State Key Laboratory of Medical Genomics, Ruijin Hospital, Shanghai Jiao Tong University School of Medicine, Shanghai, China.
Heart. 2012 Oct;98(20):1483-91. doi: 10.1136/heartjnl-2012-302085. Epub 2012 Jun 11.
The association between matrix metalloproteinase (MMP) family gene polymorphisms and coronary artery disease (CAD) has been widely evaluated; however, the studies have yielded contradictory results. The authors sought to investigate this inconsistency by performing a comprehensive meta-analysis on MMP family genes.
Articles were identified by searches of PubMed, HuGE Navigator, EMBASE, Wanfang, and China Biological Medicine databases before January 2012, and by hand searches of bibliographies of retrieved articles and reviews.
Qualified articles were retrospective or nested case-control studies of MMP family gene polymorphisms and CAD. A total of 11 polymorphisms from five MMP family genes were meta-analysed. Forty-eight articles encompassing 59 studies fulfilled the predefined criteria.
Data were independently extracted from qualified articles by two reviewers using a standardized Excel template and were verified. Any disagreement was adjudicated by discussion and a consensus was reached.

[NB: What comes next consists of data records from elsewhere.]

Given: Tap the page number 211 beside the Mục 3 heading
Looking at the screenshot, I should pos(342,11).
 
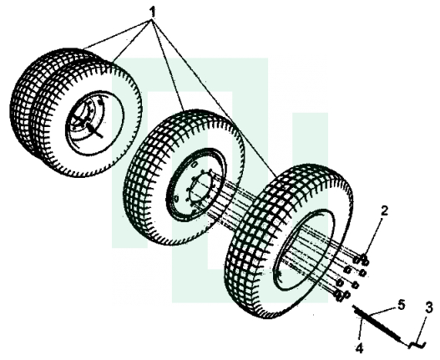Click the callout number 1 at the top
(x=152, y=12)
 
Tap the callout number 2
(x=384, y=210)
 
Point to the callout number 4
(x=360, y=348)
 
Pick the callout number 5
(x=402, y=304)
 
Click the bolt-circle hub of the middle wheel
(x=200, y=188)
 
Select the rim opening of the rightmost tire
(x=304, y=251)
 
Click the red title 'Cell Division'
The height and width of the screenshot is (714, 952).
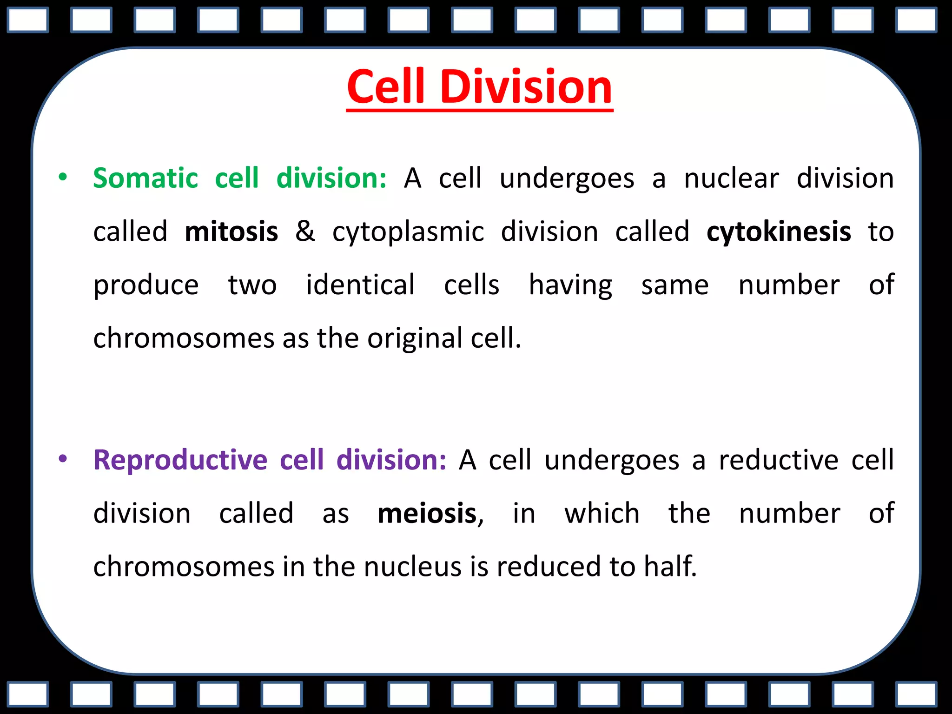pyautogui.click(x=479, y=87)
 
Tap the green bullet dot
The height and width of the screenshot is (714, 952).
pyautogui.click(x=63, y=177)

Overall significant associations were observed for Glu45Lys in MMP3 gene under both allelic (OR: 1.52; 95% CI 1.3 to 1.76; p<0.001) and dominant (1.37; 1.23 to 1.54; <0.001) models, and for -1562C/T in MMP9 gene under allelic model (1.11; 1.02 to 1.2; 0.012). Subgroup analyses demonstrated that sources of study heterogeneity stemmed from the CAD endpoint for -519A/G, -1612 6A/5A, Glu45Lys, from the descent of study populations for -1607GG/G, -1612 6A/5A, -790T/G, -1562C/T, from the study design for -1607GG/G, -1612 6A/5A, -1562C/T, and from the selection of controls for -1306C/T, -1562C/T, Arg279Gln. In meta-regression analyses, effect of -1612 6A/5A on CAD was ethnicity-specific (coefficient: 0.21; p=0.048), and this effect was more prominent for myocardial infarction patients or East Asians.
The results provided strong evidence regarding the susceptibility of MMP3 and MMP9 genes to the development of CAD. Future studies incorporating gene-gene and gene-environment interactions are encouraged.
基质金属蛋白酶(MMP)家族基因多态性与冠状动脉疾病(CAD)之间的关联已得到广泛研究;然而,这些研究结果存在矛盾。作者试图通过对 MMP 家族基因进行综合荟萃分析来研究这种不一致性。
文章通过检索 PubMed、HuGE Navigator、EMBASE、万方和中国生物医学文献数据库,检索了 2012 年 1 月之前的文献,并通过检索文章和综述的参考文献进行了手工检索。
合格的文章是 MMP 家族基因多态性与 CAD 的回顾性或嵌套病例对照研究。对五个 MMP 家族基因中的 11 个多态性进行了荟萃分析。共有 48 篇文章涵盖了 59 项研究符合预定标准。
两位评审员使用标准化的 Excel 模板独立地从合格文章中提取数据,并进行验证。任何分歧都通过讨论进行裁决,并达成共识。
在 MMP3 基因的Glu45Lys 中,在等位基因(OR:1.52;95%CI 1.3-1.76;p<0.001)和显性(1.37;1.23-1.54;<0.001)模型下均观察到总体显著关联,在 MMP9 基因的-1562C/T 下在等位基因模型下观察到总体显著关联(1.11;1.02-1.2;0.012)。亚组分析表明,研究异质性的来源源于 -519A/G、-1612 6A/5A、Glu45Lys 的 CAD 终点,-1607GG/G、-1612 6A/5A、-790T/G、-1562C/T 的研究人群下降,-1607GG/G、-1612 6A/5A、-1562C/T 的研究设计,-1306C/T、-1562C/T、Arg279Gln 的对照选择。在多元回归分析中,-1612 6A/5A 对 CAD 的影响具有种族特异性(系数:0.21;p=0.048),并且这种影响在心肌梗死患者或东亚人中更为明显。
结果为 MMP3 和 MMP9 基因对 CAD 的易感性提供了强有力的证据。鼓励进行纳入基因-基因和基因-环境相互作用的未来研究。